The authors concluded that photographs need to be historically contextualised but they also provide added meaning. The images, for example, enhanced the researchers' understanding of the overcrowding statistics.
The researchers were aware of the issues raised by photographs, such as invasion of privacy and confidentiality of subjects and so decided not to publish photographs of people who may still be alive.
However, all research has ethical issues to address, not just work using photographs (See Section 10 for a broader discussion of research and publication ethics). The researchers also raised the issue of costs of photography and printing of journals. In an era of digital photography and the Internet these cost issues are no longer relevant; more costly is the time to analyse what could be a vast array of images.
Contextualisation appears to be a key issue in ethnographic analyses of visual images. Becker (1995, p. 5) in distinguishing photographs as research data from photographs as art asserted that 'Just as paintings get their meaning in a world of painters, collectors, critics, and curators, so photographs get their meaning from the way the people involved with them understand them, use them, and thereby attribute meaning to them.' For Becker:
Photographs get meaning, like all cultural objects, from their context. Even paintings or sculptures, which seem to exist in isolation, hanging on the wall of a museum, get their meaning from a context made up of what has been written about them, either in the label hanging beside them or elsewhere, other visual objects, physically present or just present in viewers' awareness, and from discussions going on around them and around the subject the works are about. (Becker, 1995, p. 10)

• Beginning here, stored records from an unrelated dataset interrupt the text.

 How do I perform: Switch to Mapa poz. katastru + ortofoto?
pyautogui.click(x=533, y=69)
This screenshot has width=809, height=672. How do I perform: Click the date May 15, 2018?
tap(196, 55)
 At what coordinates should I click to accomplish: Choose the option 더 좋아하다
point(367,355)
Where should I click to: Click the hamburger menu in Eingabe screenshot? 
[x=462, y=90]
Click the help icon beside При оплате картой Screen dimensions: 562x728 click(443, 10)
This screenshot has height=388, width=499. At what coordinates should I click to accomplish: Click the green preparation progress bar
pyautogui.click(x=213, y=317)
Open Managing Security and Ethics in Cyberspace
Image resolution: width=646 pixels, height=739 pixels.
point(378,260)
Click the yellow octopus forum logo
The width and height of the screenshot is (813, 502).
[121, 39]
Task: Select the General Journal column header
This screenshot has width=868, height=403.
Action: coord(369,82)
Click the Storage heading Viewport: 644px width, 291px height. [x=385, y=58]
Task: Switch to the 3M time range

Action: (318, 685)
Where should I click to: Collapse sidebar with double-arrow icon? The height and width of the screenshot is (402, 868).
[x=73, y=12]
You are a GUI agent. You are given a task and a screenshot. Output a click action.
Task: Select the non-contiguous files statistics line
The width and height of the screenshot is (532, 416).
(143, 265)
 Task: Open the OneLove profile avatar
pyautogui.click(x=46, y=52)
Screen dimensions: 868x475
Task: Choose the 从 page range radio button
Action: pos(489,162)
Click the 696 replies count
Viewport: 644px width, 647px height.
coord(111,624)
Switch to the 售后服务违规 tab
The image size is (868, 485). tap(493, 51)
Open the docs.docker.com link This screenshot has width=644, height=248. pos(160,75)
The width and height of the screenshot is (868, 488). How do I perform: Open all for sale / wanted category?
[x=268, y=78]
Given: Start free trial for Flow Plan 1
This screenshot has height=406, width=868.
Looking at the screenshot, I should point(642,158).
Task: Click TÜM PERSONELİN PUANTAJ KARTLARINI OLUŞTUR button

However, he admits the distinction between art and research data is not simple 'leaving the context implicit does not make a photograph art'. In some cases, documentary work may be devoid of textual context. He cites Robert Frank's (1959)The Americans, which gives no more textual support to the images than most art photographs. However, it is documentary because 'the images themselves, sequenced, repetitive, variations on a set of themes, provide their own context, teach viewers what they need to know in order to arrive, by their own reasoning, at some conclusions about what they are looking at'.
Barbara Niskac (2011, p. 129) also addresses the issue of categorisation of photography and the interpretation of images:
I would argue that, depending on the context, photography can be seen as either artistic, touristic, documentary, or ethnographic. Unwritten rules regarding what is and what is not ethnographic are generally formed in our minds, rather than by methodologies themselves…. And for that matter, "an anthropological photograph is any photograph from which an anthropologist could gain useful, meaningful visual information" (Edwards, 1996). In various situations, images are invested with new (and perhaps conflicting) meanings by different audiences and at different stages of ethnographic research and representation. It is only in relation to the discourses that people use to define them and through representation that they gain a certain meaning.
Kharel (2015, p. 154), similarly, raised the issue of multiple interpretations in relation to his own research output:
...ethnographic films are open to audiences constructing their own meanings based on their own observation of the film. The meaning can be produced on any level: emotional, ideological or practical level. I have experienced this during my film A Life with Slate screening at international film festivals. I found several different interpretations of the film based on the audience's socio-cultural background, professional area, and level of film literacy.